Problem description: When the line containing "Task: Click the" appears in the entries below, begin printing there and stop after the line containing "The height and"; print each of those lines exactly and no other line.
━━ Materials provided
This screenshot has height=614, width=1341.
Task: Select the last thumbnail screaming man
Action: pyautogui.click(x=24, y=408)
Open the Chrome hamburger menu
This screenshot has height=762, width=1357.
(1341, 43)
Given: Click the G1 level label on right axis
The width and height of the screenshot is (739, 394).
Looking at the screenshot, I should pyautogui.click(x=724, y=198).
━━━━
━━ Materials provided
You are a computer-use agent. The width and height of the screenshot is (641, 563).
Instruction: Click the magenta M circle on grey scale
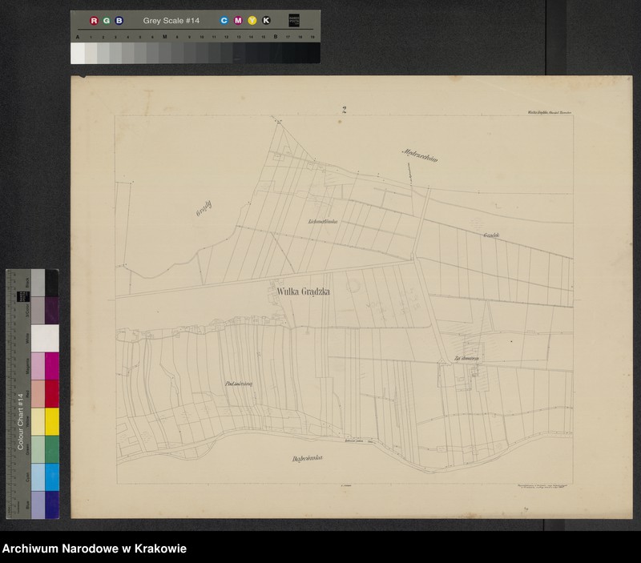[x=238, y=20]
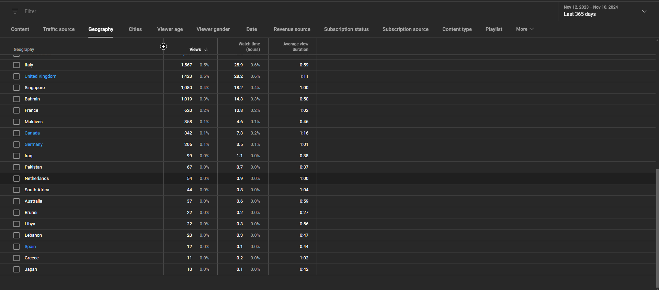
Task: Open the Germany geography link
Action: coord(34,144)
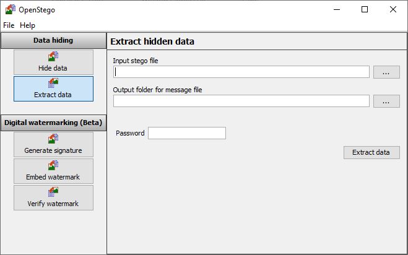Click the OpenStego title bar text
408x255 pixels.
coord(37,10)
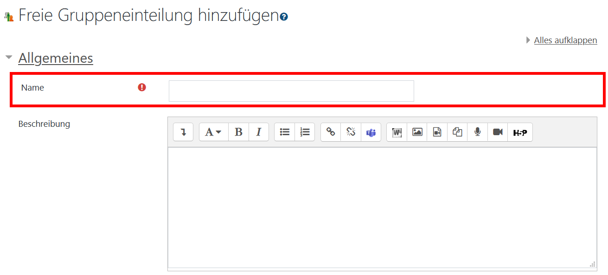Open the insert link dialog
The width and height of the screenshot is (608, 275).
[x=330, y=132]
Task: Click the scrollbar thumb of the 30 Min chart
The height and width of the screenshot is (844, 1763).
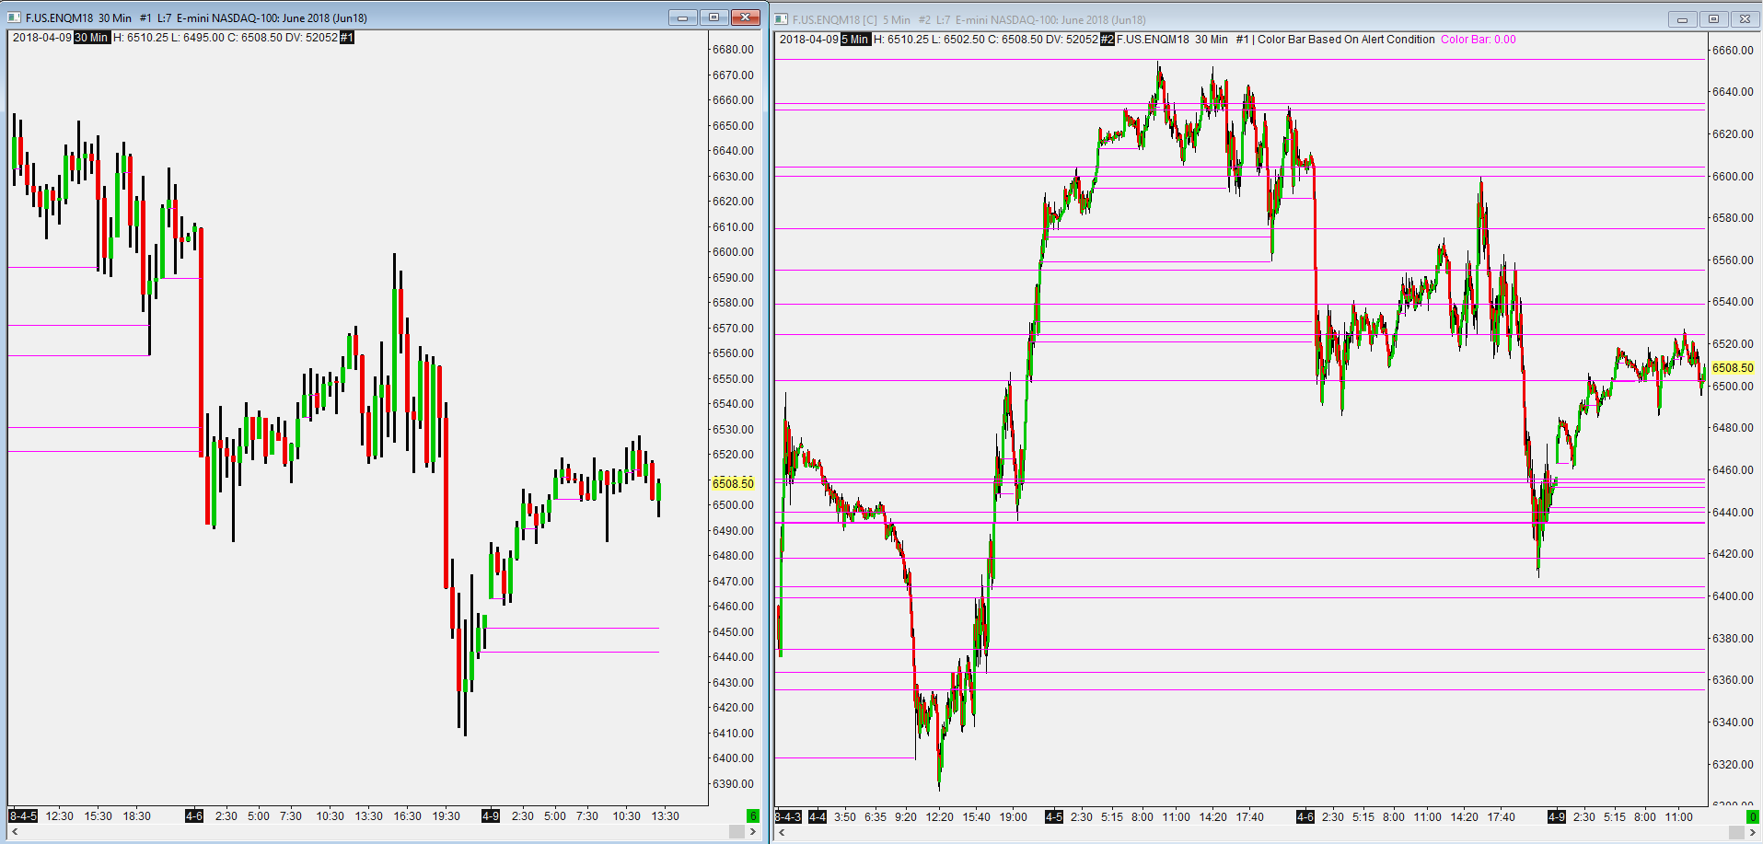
━━━━
Solution to this exercise:
Task: Click the scrollbar thumb of the 30 Min chart
The height and width of the screenshot is (844, 1763).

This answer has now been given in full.